== TRY IT ==
Repeat exactly, and only, the lines from the one holding "How do I perform: Select" through the last line of the records below.

··· DATASET

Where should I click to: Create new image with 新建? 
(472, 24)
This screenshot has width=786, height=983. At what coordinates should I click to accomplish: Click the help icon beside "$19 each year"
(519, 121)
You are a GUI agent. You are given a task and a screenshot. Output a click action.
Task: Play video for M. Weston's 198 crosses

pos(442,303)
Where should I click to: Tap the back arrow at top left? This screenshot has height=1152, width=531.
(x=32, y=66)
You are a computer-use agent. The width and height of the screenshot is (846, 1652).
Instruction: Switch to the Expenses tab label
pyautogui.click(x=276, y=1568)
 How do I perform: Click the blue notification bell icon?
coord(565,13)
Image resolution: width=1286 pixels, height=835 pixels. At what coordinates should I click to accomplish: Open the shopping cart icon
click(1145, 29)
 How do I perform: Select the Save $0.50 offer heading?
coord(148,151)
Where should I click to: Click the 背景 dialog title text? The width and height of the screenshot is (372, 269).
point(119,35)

······

== TASK ANSWER ==
 How do I perform: Select the Save $0.50 offer heading?
coord(148,151)
Where should I click to: Click the 背景 dialog title text? The width and height of the screenshot is (372, 269).
point(119,35)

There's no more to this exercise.